На обратном пути по заснеженным степным дорогам я решил осуществить свою давнюю мечту и заехал в лежащую в стороне от больших проезжих дорог кареевскую Братовку. За битой-перебитой тракторами небольшой плотиной бесконечная лента обочины обрывается прямо у зарослей жухлой крапивы и репейника, обступивших со всех сторон грустно смотрящую своими пустыми окнами-глазницами обезглавленную и полуразрушенную церквушку. Ровная пороша светло и умиротворенно покрывает заваленное обломками кирпича и густо покрытое сорными травами место, где некогда было Братовское кладбище, навсегда приютившее многие поколения псовых охотников Кареевых.

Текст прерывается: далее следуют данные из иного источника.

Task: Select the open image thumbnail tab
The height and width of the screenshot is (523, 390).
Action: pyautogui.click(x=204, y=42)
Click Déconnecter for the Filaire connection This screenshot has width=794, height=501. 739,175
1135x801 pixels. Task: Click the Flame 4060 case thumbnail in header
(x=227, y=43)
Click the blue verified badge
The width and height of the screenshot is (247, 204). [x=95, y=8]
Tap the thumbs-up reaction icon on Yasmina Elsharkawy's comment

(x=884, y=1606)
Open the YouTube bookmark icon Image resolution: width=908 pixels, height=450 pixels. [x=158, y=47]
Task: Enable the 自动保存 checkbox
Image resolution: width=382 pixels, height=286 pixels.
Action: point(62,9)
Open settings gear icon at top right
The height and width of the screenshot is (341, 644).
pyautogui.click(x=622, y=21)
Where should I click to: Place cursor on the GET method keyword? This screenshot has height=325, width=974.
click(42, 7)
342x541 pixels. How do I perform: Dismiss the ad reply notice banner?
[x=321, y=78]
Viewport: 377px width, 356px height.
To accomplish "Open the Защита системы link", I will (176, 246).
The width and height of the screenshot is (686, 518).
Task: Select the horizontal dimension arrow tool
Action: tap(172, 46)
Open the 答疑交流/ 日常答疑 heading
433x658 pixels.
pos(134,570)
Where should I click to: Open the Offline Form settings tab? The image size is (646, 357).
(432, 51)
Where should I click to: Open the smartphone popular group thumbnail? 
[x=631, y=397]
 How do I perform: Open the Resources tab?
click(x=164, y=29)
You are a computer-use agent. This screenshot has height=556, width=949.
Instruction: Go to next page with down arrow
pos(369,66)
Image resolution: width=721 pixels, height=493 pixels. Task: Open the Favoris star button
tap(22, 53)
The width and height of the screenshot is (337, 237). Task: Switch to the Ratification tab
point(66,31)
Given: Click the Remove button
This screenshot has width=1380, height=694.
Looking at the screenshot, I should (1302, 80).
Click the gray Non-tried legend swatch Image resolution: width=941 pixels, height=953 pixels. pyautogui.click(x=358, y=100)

Несмотря на зазимок, воздух еще полон печальным, но приятным ароматом палой листвы, а среди хмурой белесоватости небосвода обещающе светятся оконца по-осеннему кроткой просини.

Не помню, сколько я простоял перед развалинами старой церкви в каком-то невольном оцепенении, пока не услышал чьих-то смешливых голосов. Чуть поодаль, весело переговариваясь и толкая друг друга, возвращались домой школьники. И, взглянув еще раз на голубые просветы низкого свинцового неба, я вдруг подумал: «А ведь все не так плохо и уныло: растут и веселятся дети, снова и снова выбираются осенями в поля борзятники. И кто знает, может, когда-нибудь и здесь вновь засверкают золотом купола, а по окрестным полям разнесется призывный голос охотничьего рога?»